What to do: Nothing but the lines from the one that holds "Click the Total Profit/Loss -189 pips label" through the end of the material should be repeated, each exactly as it stands, and pictures stay out.

----

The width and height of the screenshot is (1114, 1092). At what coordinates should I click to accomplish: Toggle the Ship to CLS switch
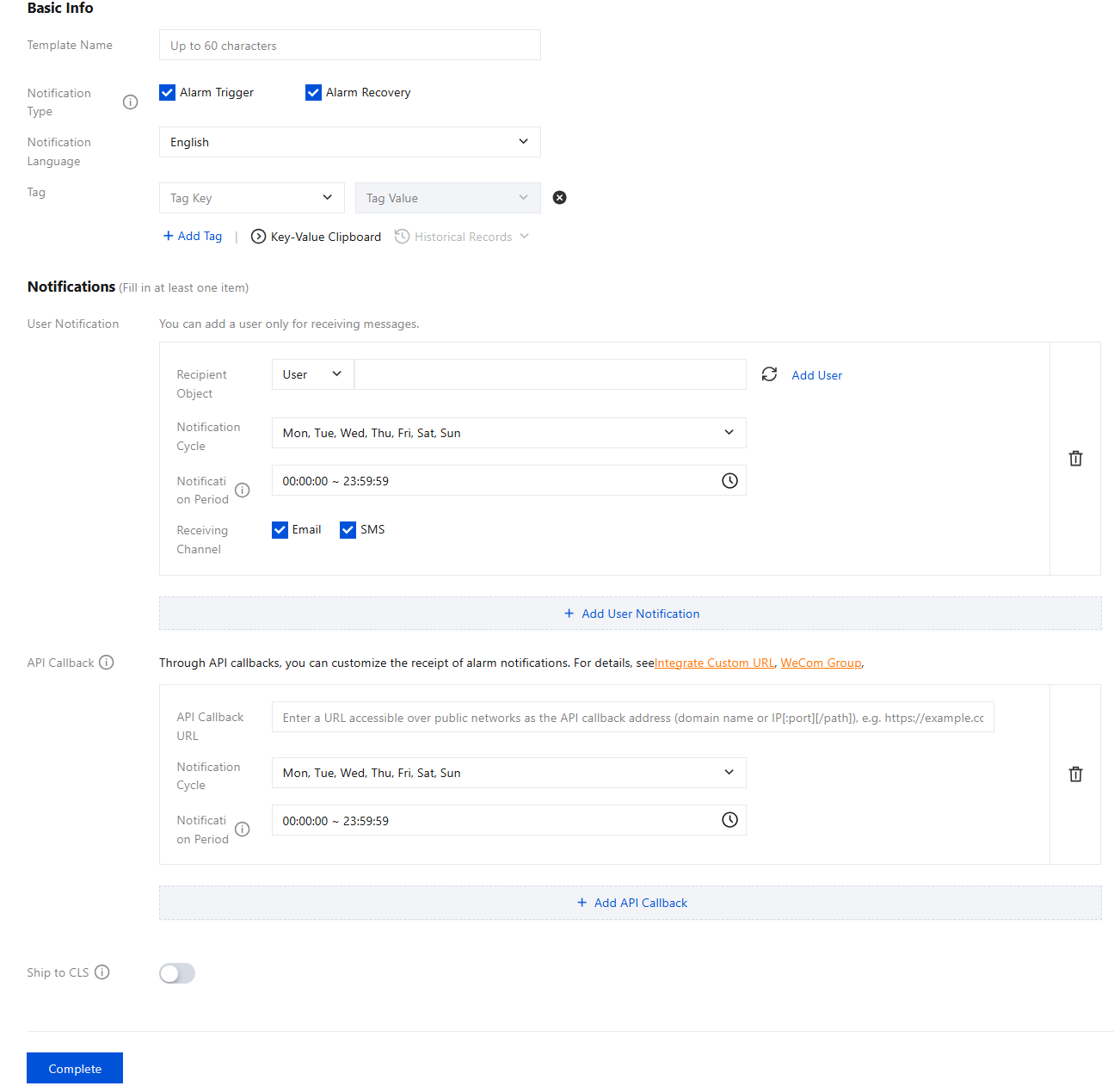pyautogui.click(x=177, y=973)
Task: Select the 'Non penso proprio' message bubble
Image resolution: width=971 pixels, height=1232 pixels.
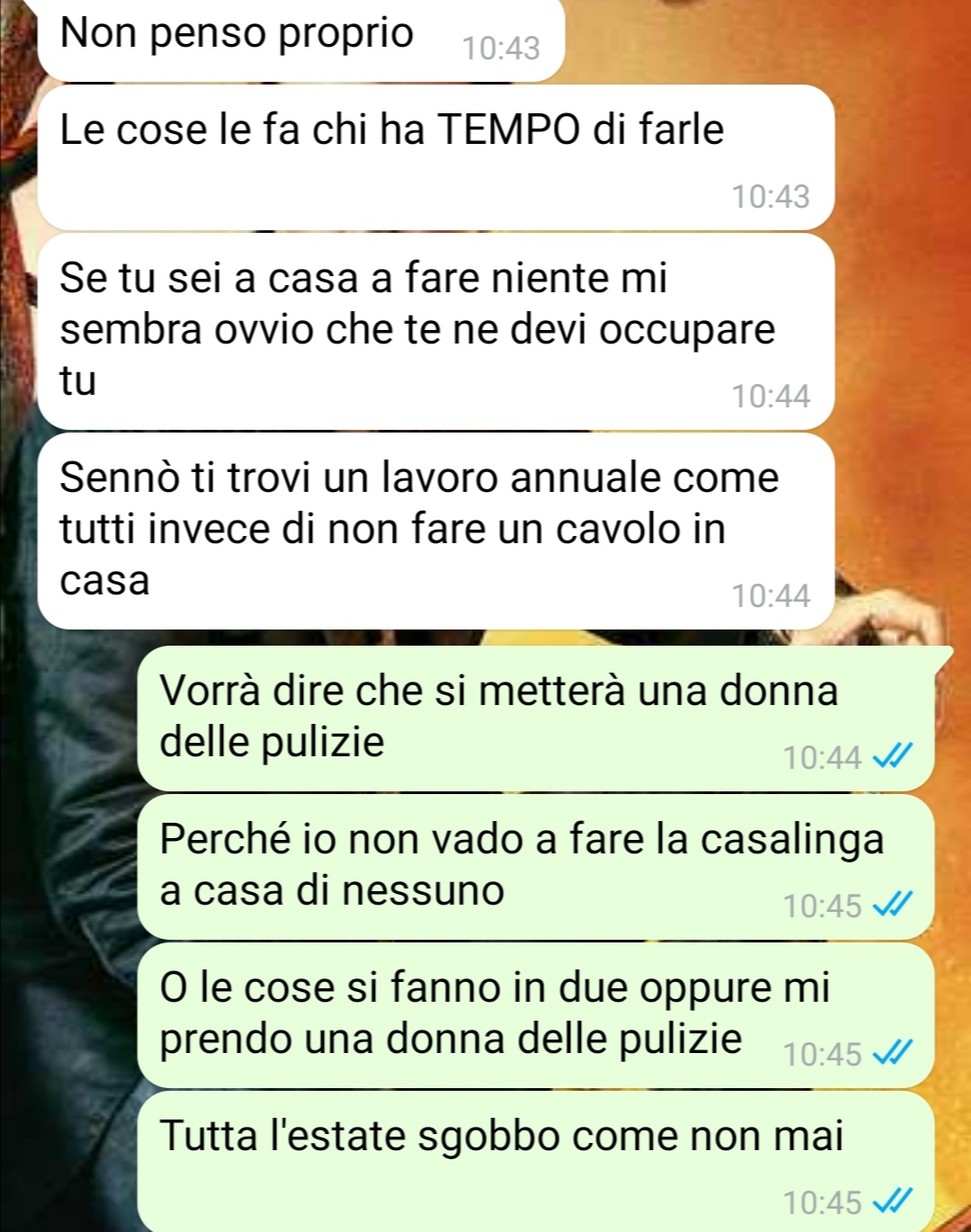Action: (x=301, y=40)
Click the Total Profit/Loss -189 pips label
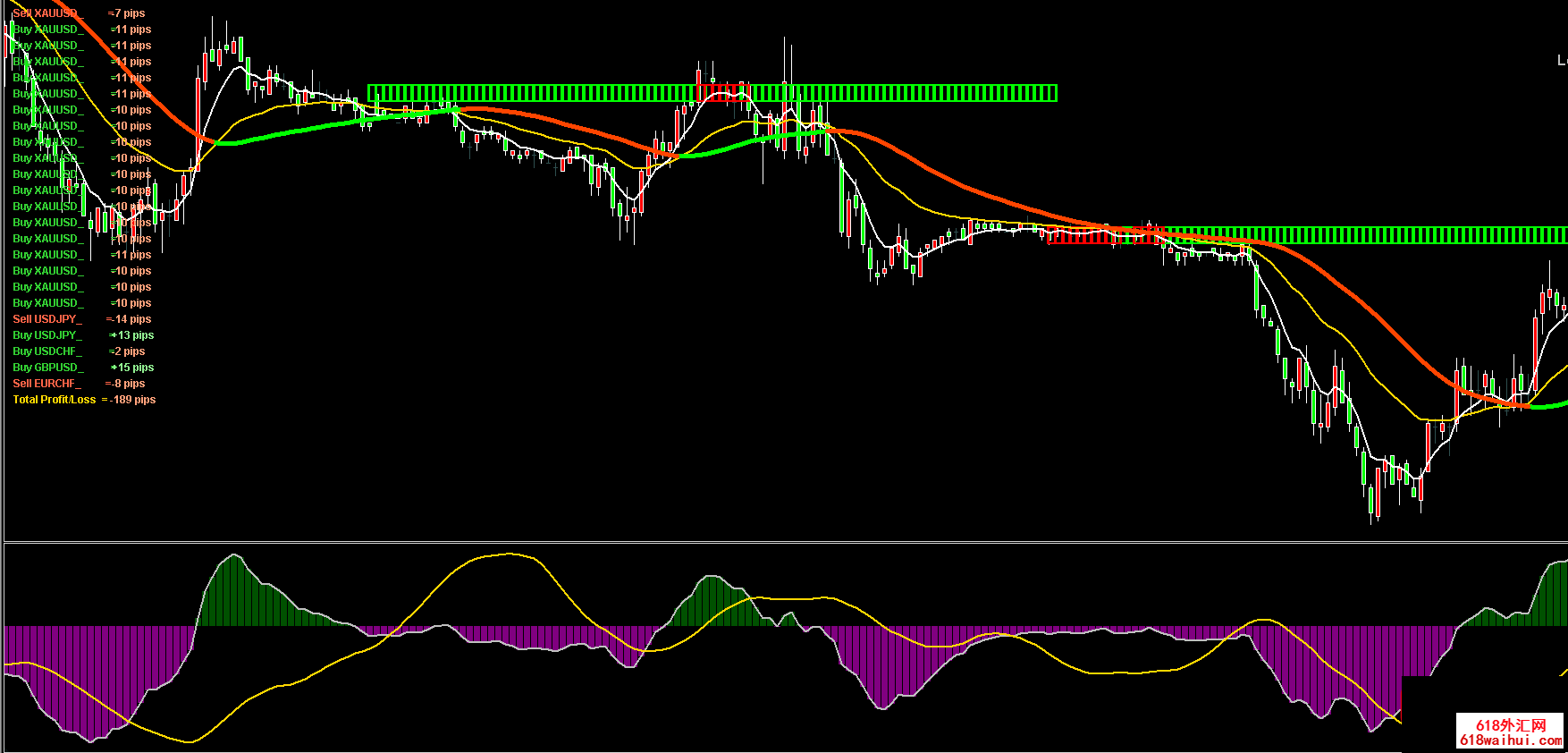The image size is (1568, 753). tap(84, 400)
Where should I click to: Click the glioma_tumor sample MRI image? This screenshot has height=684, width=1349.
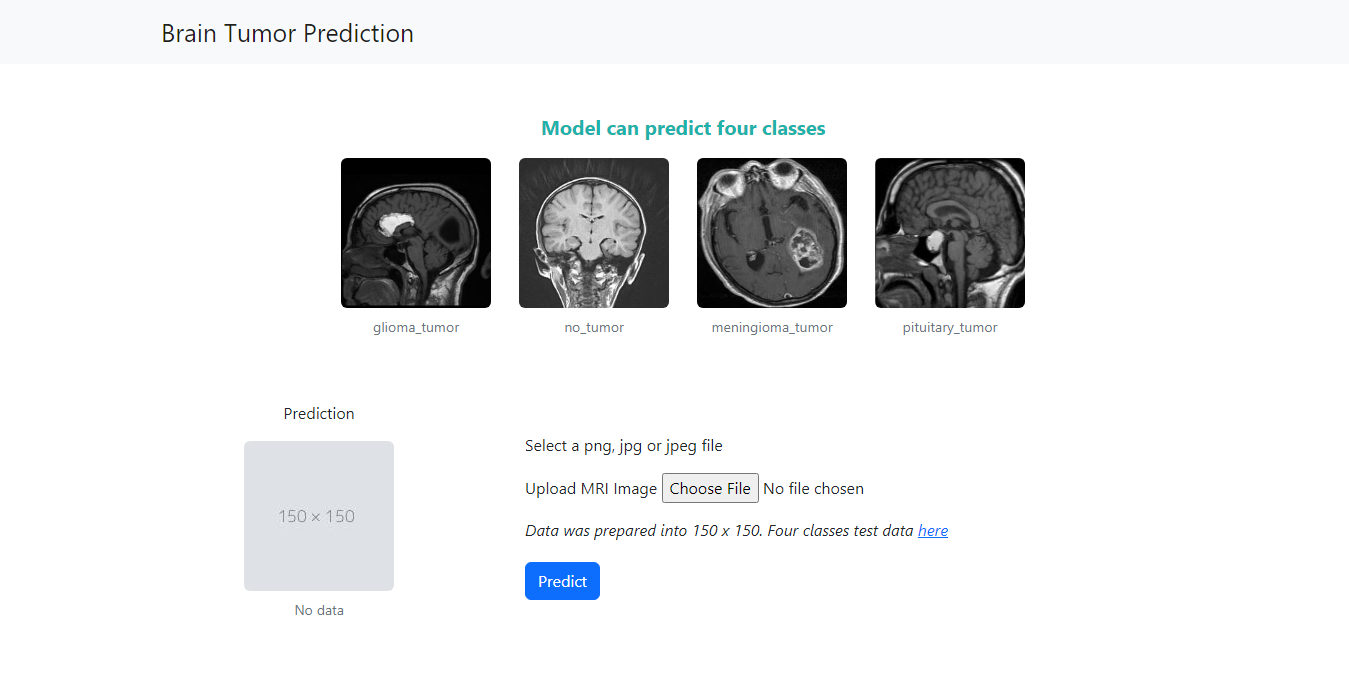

----

Response for this exercise:
Click the Total Profit/Loss -189 pips label
The image size is (1568, 753). tap(84, 400)
Where should I click to: Click the glioma_tumor sample MRI image? This screenshot has height=684, width=1349.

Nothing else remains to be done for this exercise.